---- Records to process
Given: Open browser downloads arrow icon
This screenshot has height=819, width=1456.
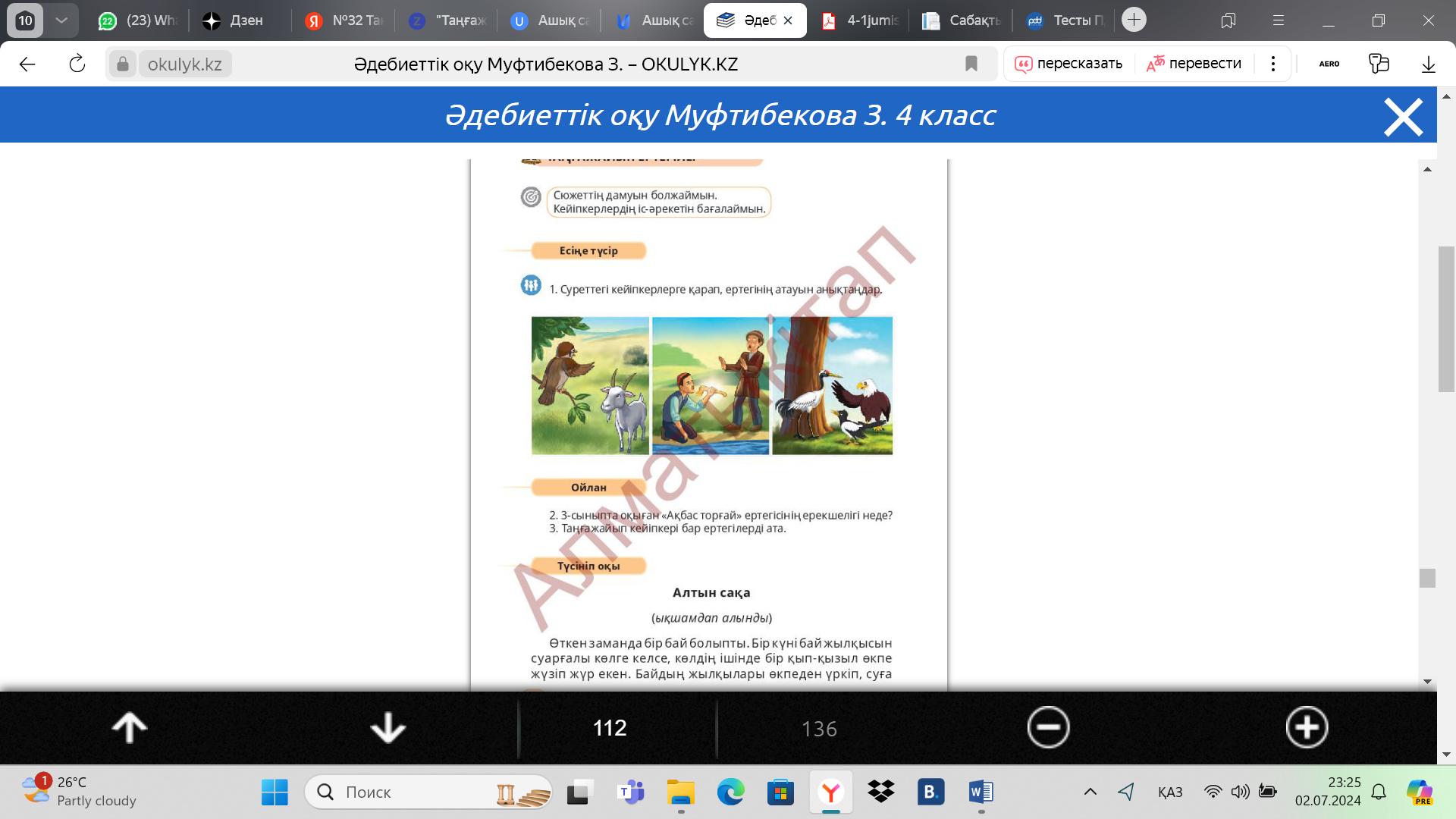Looking at the screenshot, I should click(1428, 64).
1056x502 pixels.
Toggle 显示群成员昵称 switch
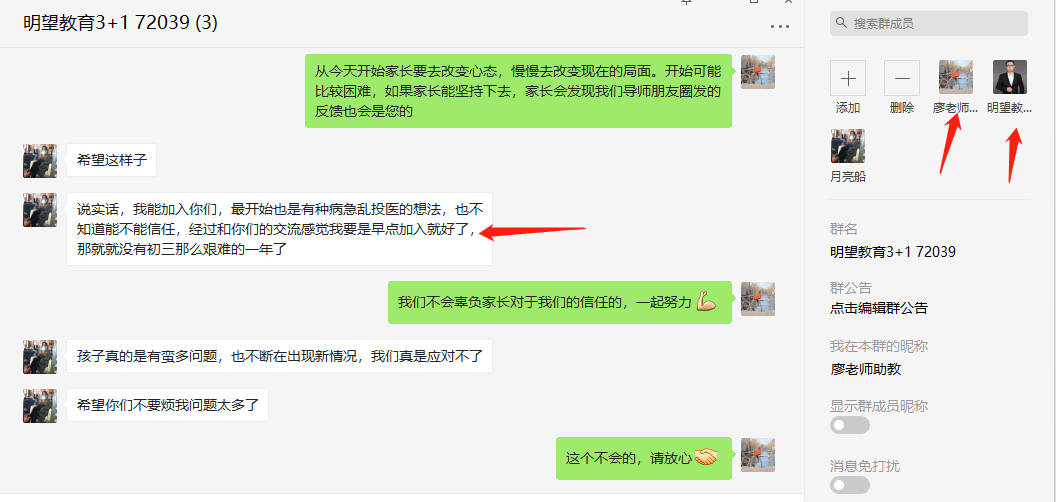click(x=850, y=425)
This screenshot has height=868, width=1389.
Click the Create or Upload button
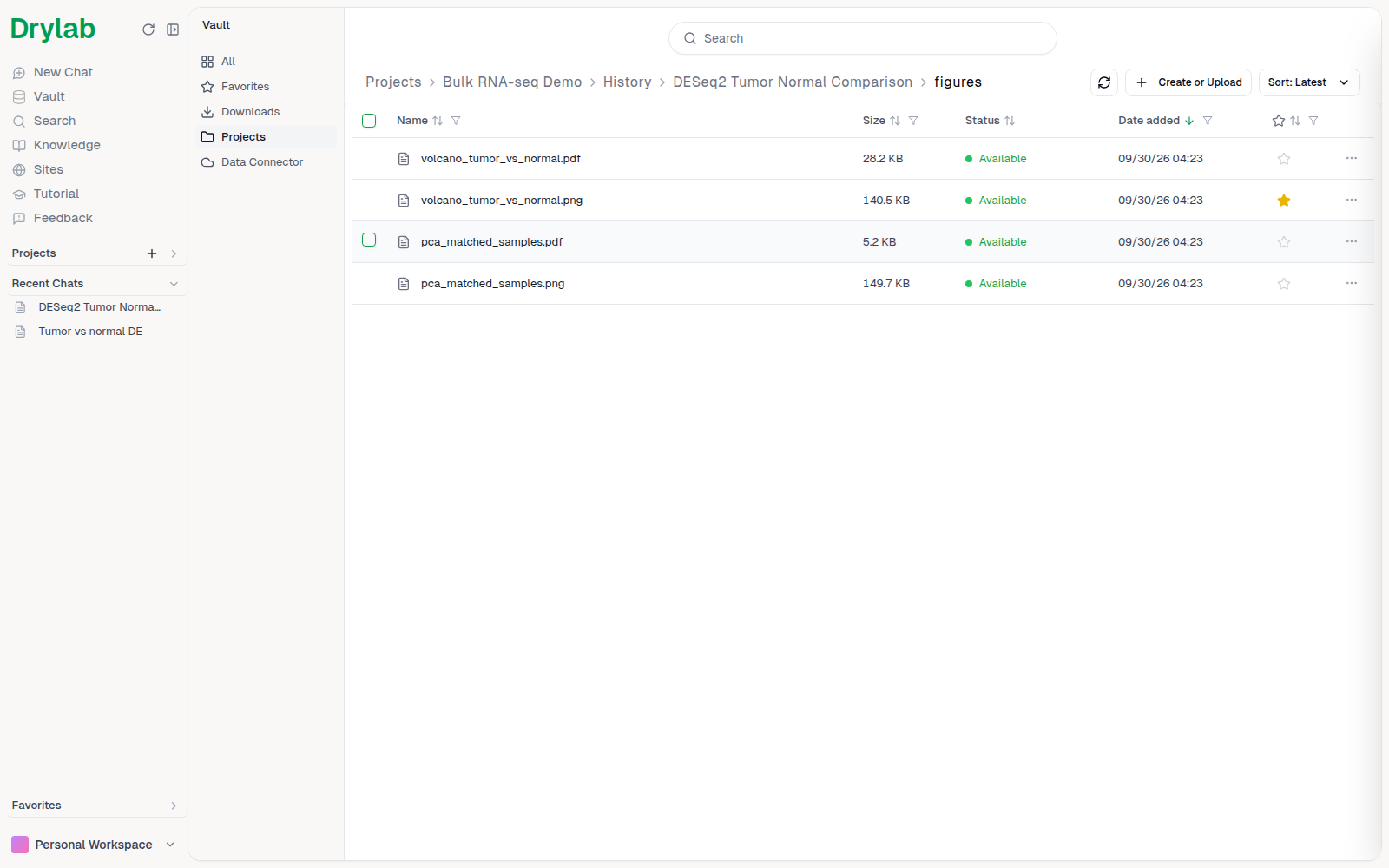point(1188,82)
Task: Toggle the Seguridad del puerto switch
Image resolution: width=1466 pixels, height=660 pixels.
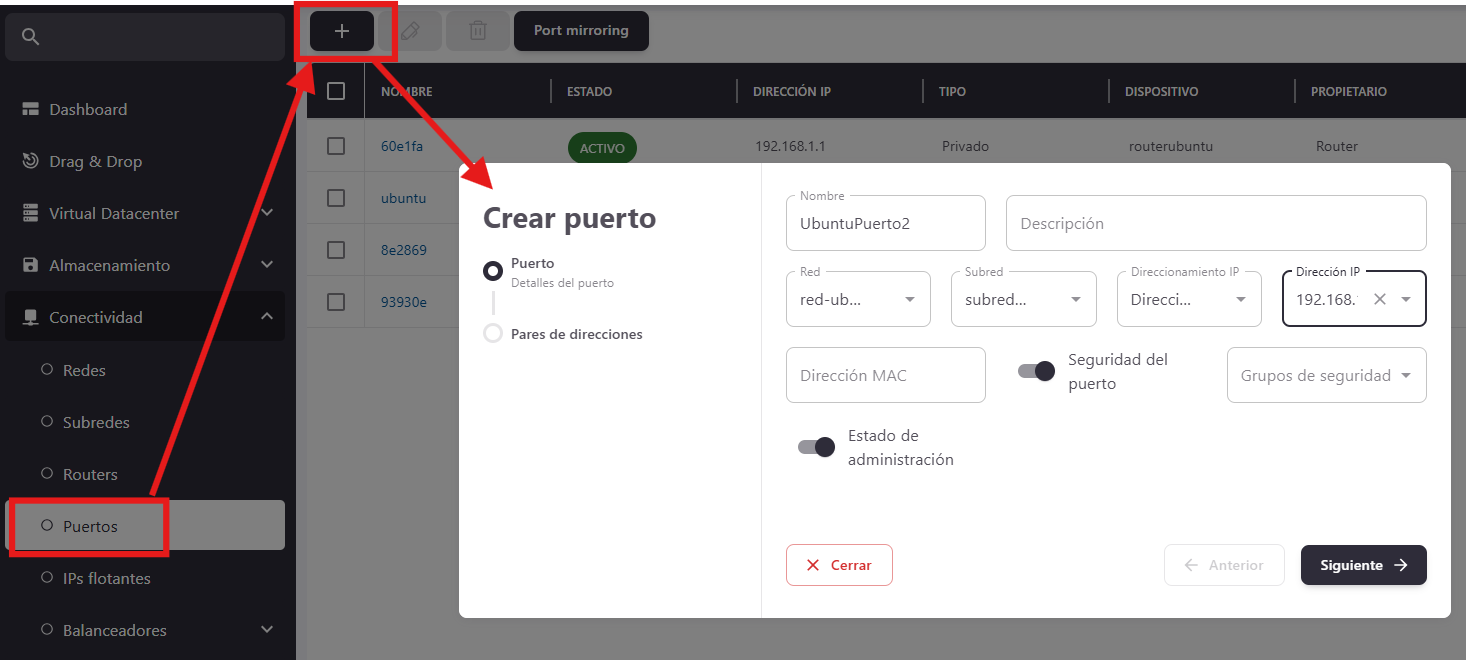Action: click(1036, 371)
--------
• The problem: Reproduce all of the material above word for word, omitting the pictures.

• Solution for this exercise:
Given: Open browser downloads arrow icon
This screenshot has height=819, width=1456.
Looking at the screenshot, I should click(1428, 64).
1056x502 pixels.
Toggle 显示群成员昵称 switch
click(x=850, y=425)
This screenshot has height=868, width=1389.
Click the Create or Upload button
point(1188,82)
Task: Toggle the Seguridad del puerto switch
Image resolution: width=1466 pixels, height=660 pixels.
Action: click(1036, 371)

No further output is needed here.